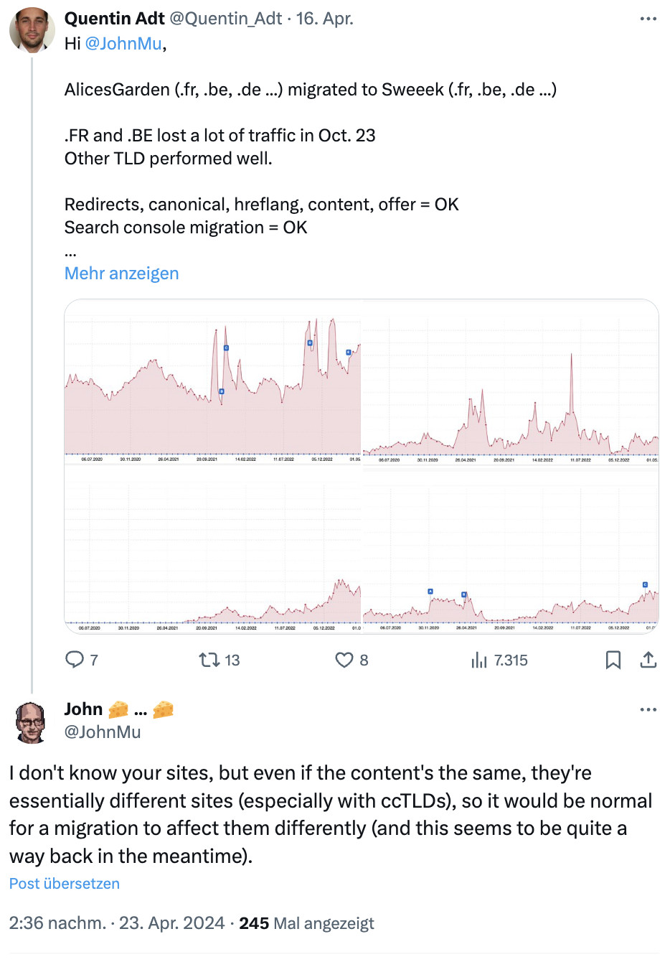
Task: Click the share upload icon
Action: tap(648, 660)
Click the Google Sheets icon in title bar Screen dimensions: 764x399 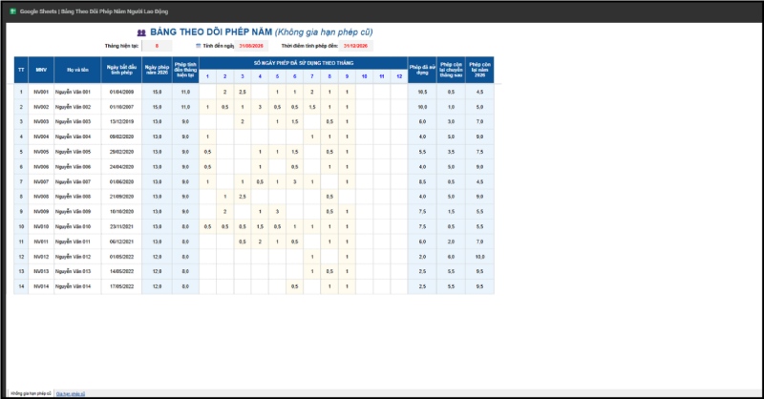click(x=13, y=11)
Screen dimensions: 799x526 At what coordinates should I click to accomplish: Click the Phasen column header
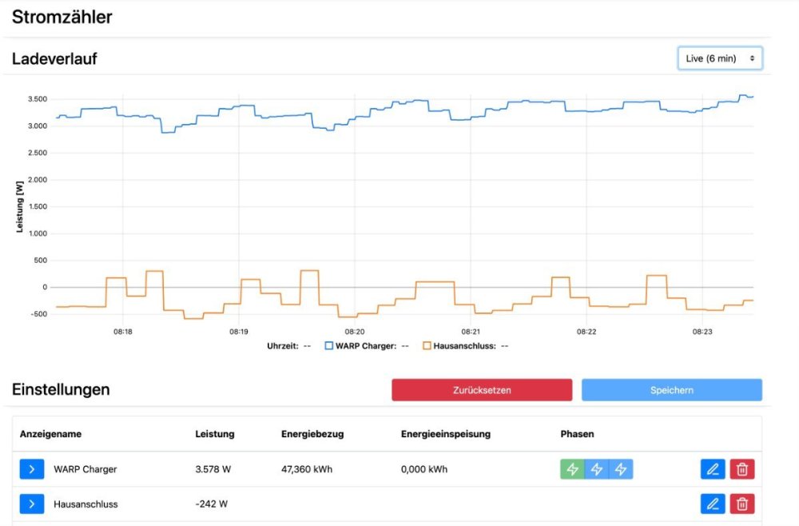[577, 434]
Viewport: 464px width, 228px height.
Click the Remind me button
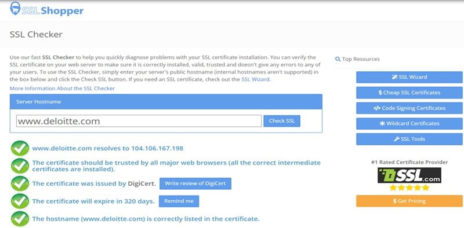click(179, 201)
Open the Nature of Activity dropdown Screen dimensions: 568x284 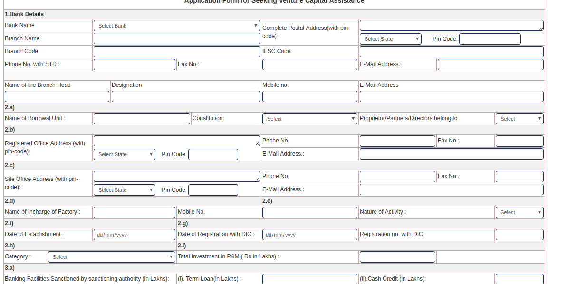519,212
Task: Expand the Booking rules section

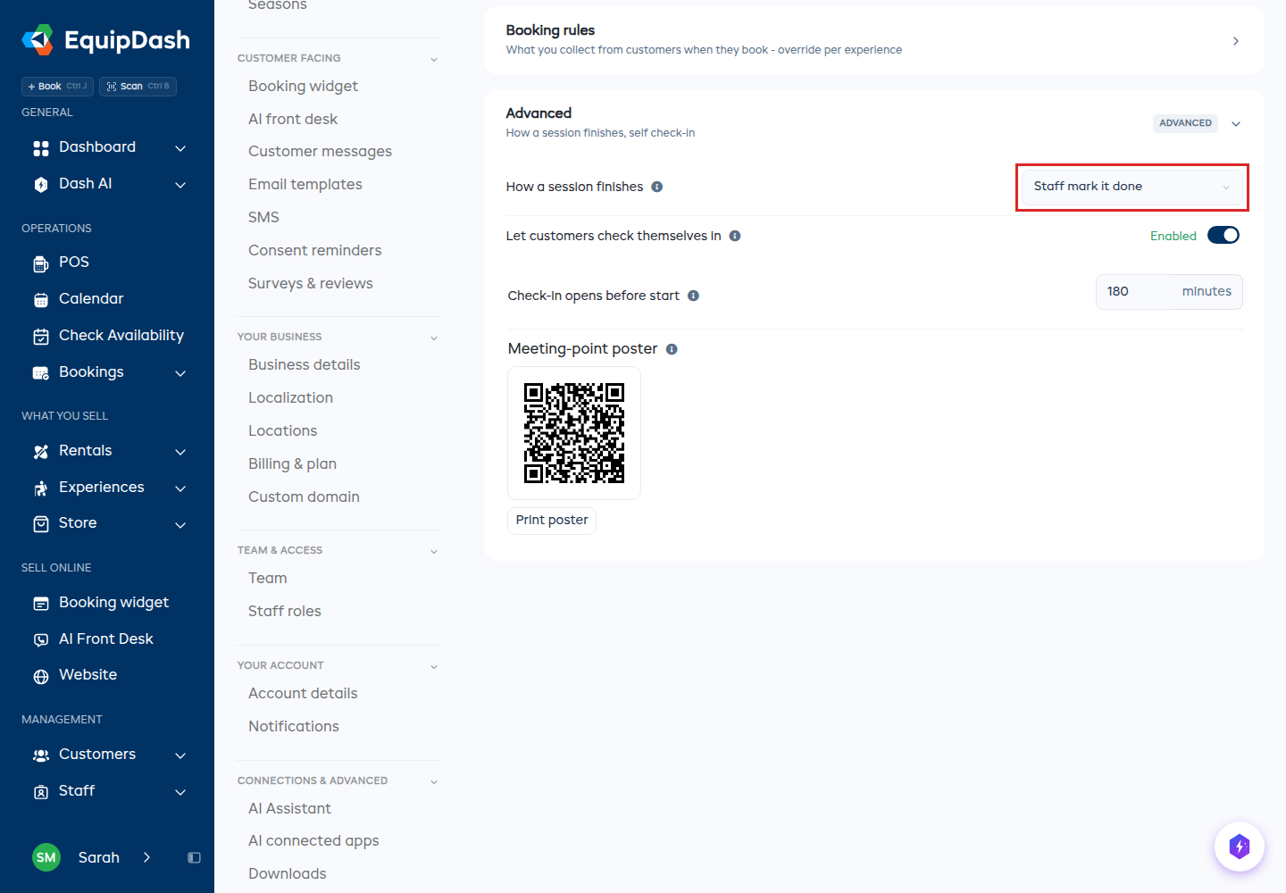Action: 1236,41
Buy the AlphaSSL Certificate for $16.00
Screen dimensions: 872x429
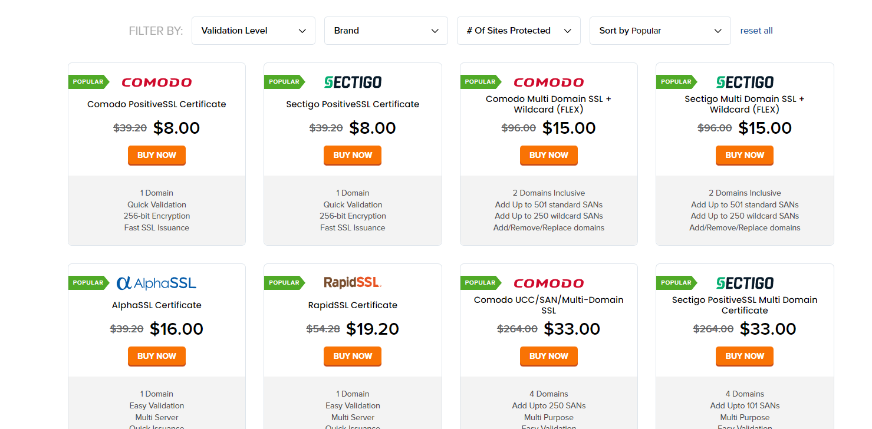click(157, 357)
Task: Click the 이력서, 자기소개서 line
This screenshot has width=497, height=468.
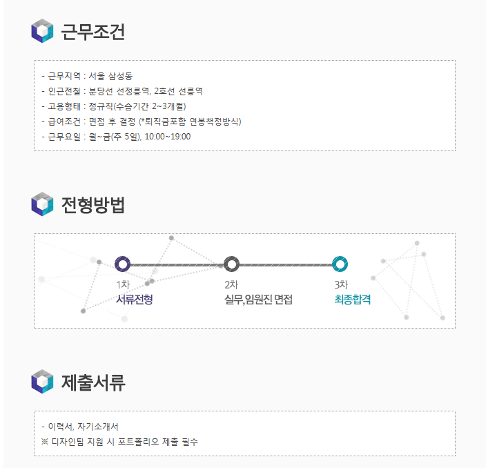Action: [80, 427]

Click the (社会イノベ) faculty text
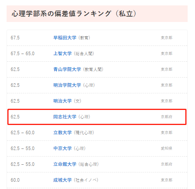[86, 180]
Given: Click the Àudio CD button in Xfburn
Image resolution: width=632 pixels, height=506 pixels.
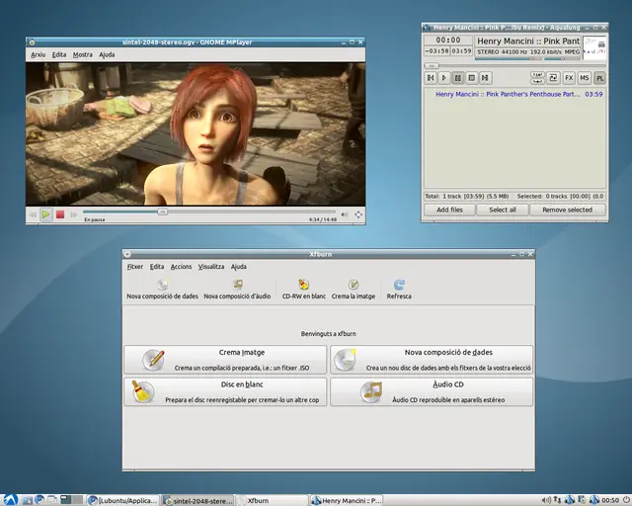Looking at the screenshot, I should [432, 391].
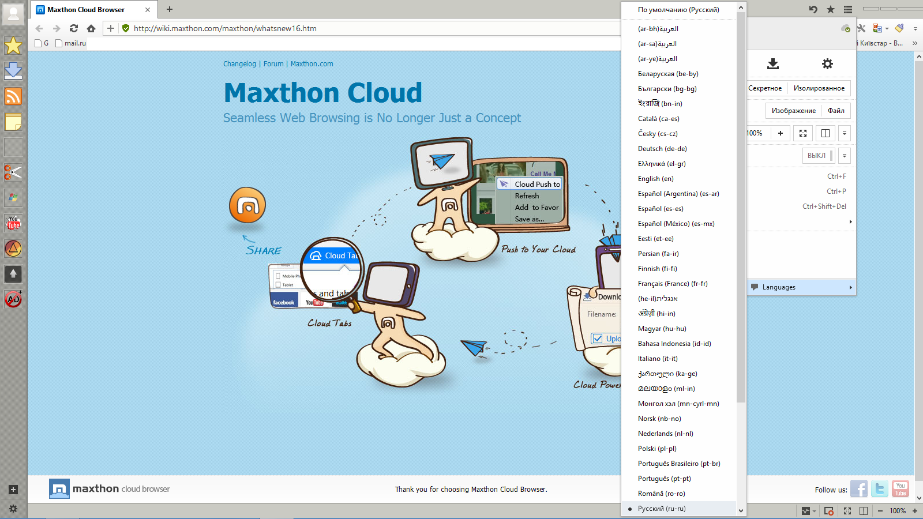This screenshot has height=519, width=923.
Task: Click the settings gear in the menu panel
Action: point(827,64)
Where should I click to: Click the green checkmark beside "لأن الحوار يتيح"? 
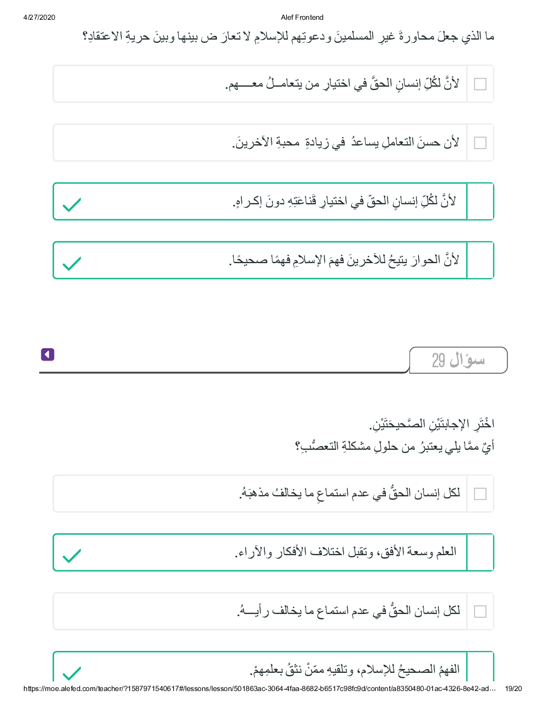tap(72, 263)
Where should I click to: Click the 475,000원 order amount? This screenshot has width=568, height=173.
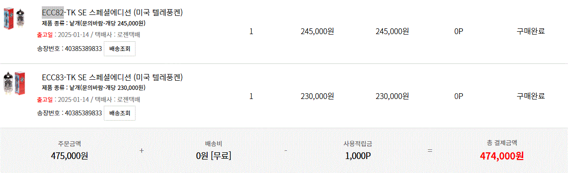pos(70,156)
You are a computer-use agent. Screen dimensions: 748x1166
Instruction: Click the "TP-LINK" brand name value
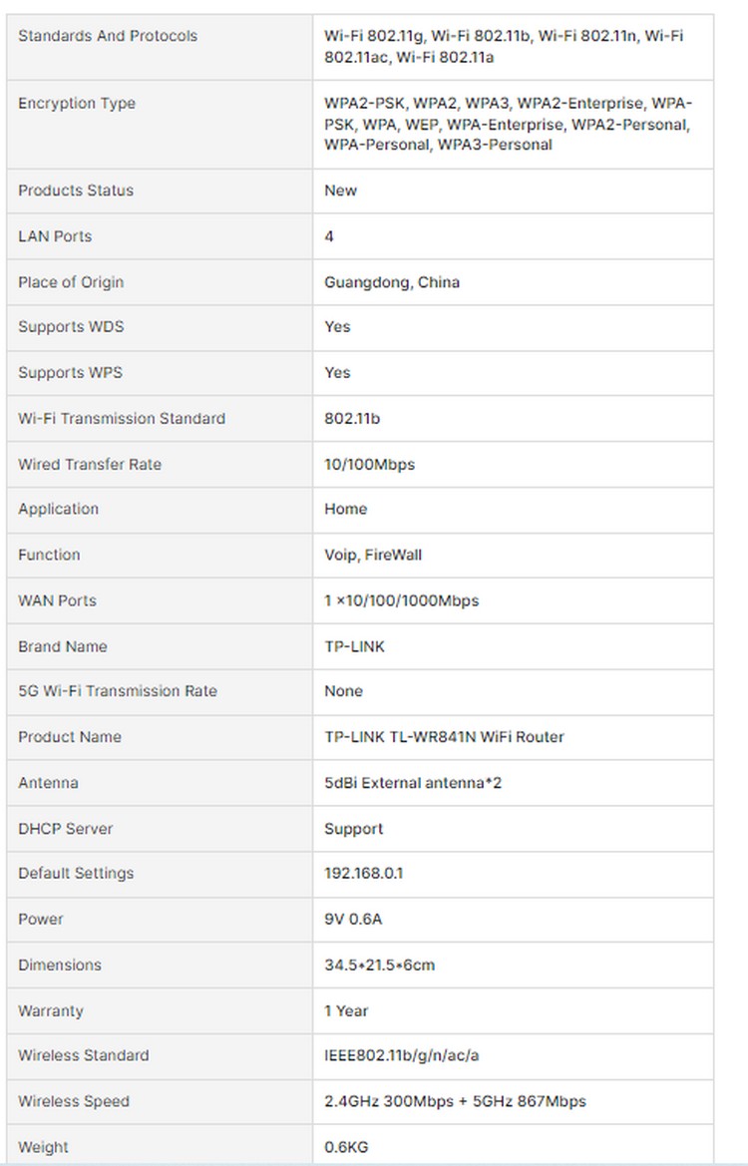pos(354,646)
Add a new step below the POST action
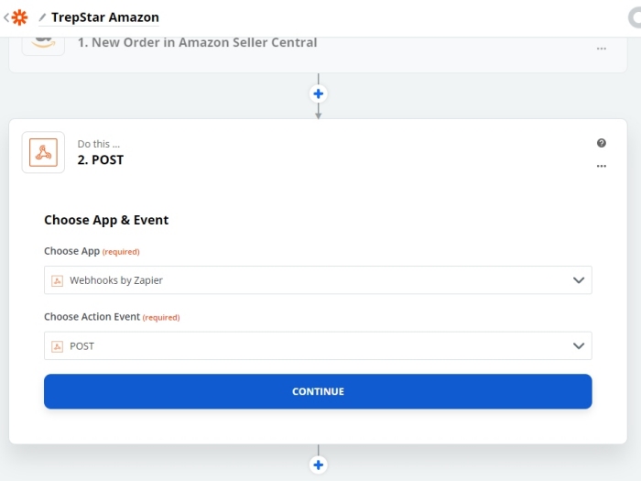The image size is (641, 481). point(318,465)
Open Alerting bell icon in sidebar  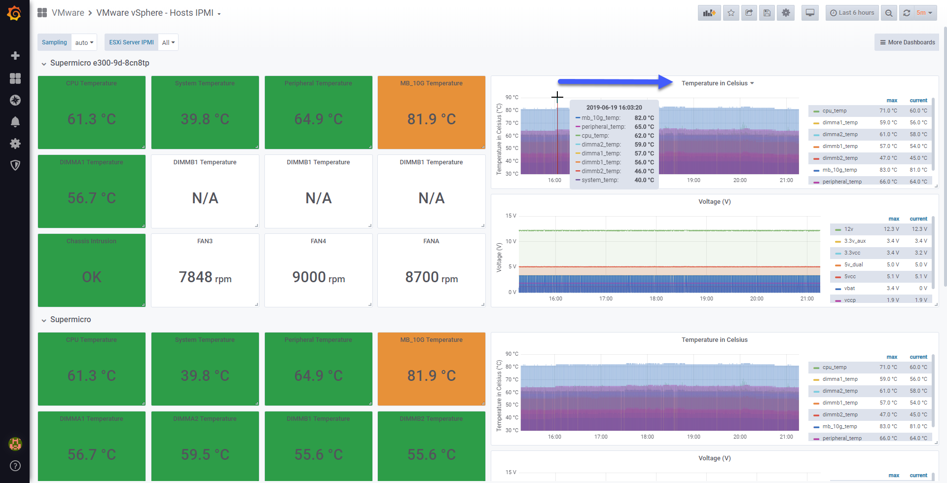pyautogui.click(x=15, y=121)
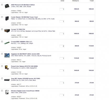This screenshot has width=109, height=100.
Task: Click the Corsair TX power supply image
Action: pos(7,31)
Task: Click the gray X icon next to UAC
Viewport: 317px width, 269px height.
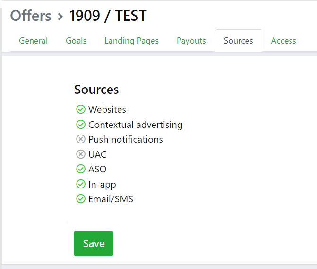Action: (x=80, y=154)
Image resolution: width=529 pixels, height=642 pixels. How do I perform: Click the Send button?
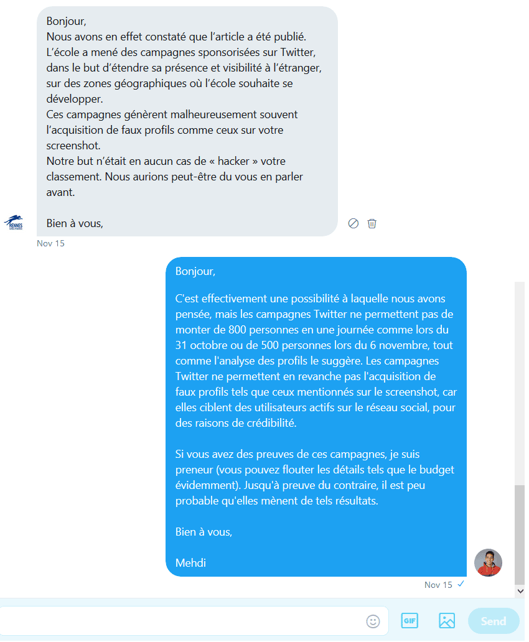pyautogui.click(x=494, y=621)

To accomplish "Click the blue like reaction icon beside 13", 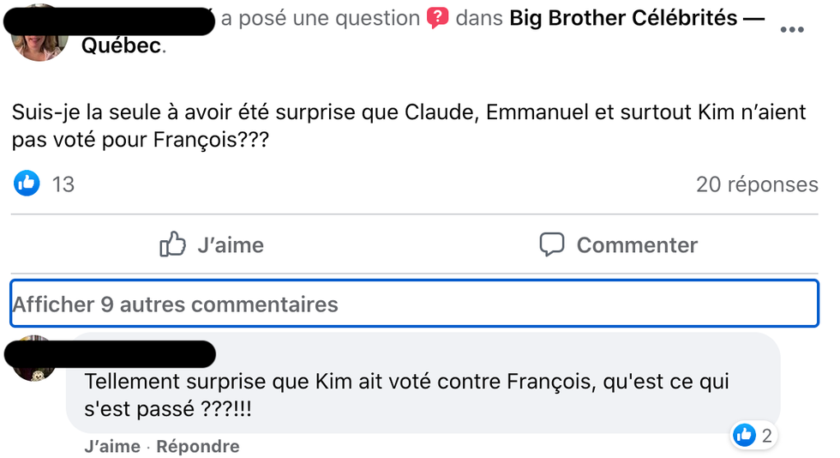I will (x=27, y=183).

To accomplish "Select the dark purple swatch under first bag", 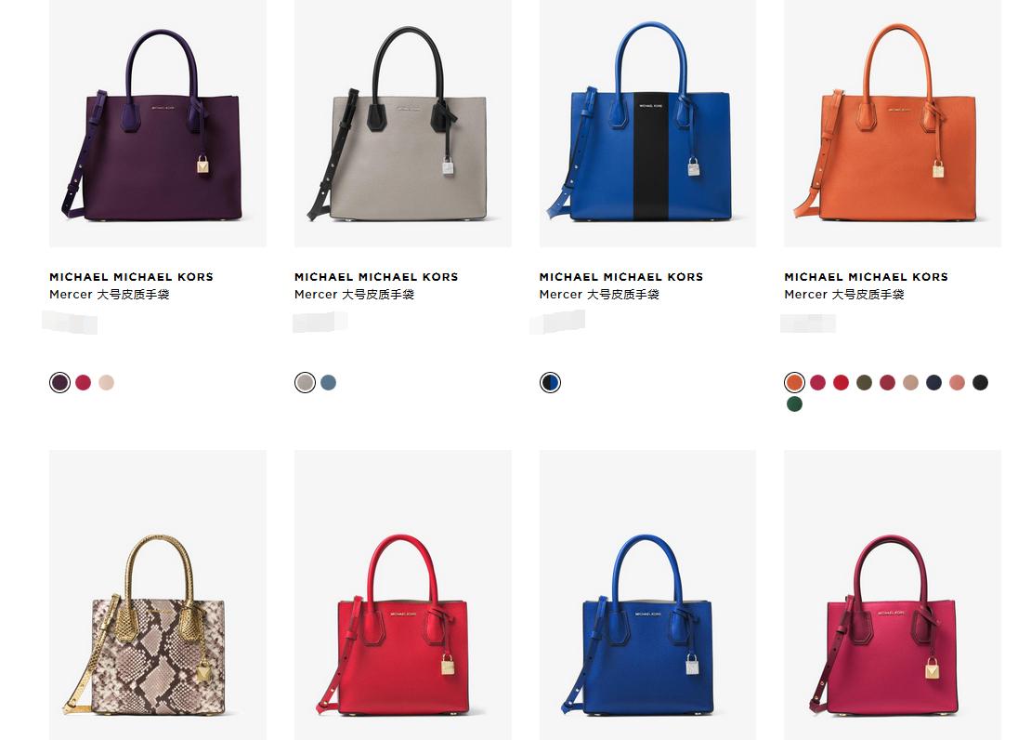I will (x=59, y=383).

___

Exercise goal ->
"Task: Click the 이력서, 자기소개서 line" marks the first line to copy, and "You are a computer-use" marks the last. Repeat that stretch above exactly, with no pictures.

Output for this exercise ->
Task: Click the 이력서, 자기소개서 line
This screenshot has width=497, height=468.
Action: [80, 427]

Click the (社会イノベ) faculty text
[86, 180]
Given: Click the Àudio CD button in Xfburn
Image resolution: width=632 pixels, height=506 pixels.
Looking at the screenshot, I should [432, 391].
This screenshot has height=519, width=923.
Task: Click the settings gear in the menu panel
Action: point(827,64)
Where should I click to: Click the green checkmark beside "لأن الحوار يتيح"? 
tap(72, 263)
Where should I click to: Click the 475,000원 order amount? This screenshot has width=568, height=173.
pos(70,156)
You are a computer-use agent. Screen dimensions: 748x1166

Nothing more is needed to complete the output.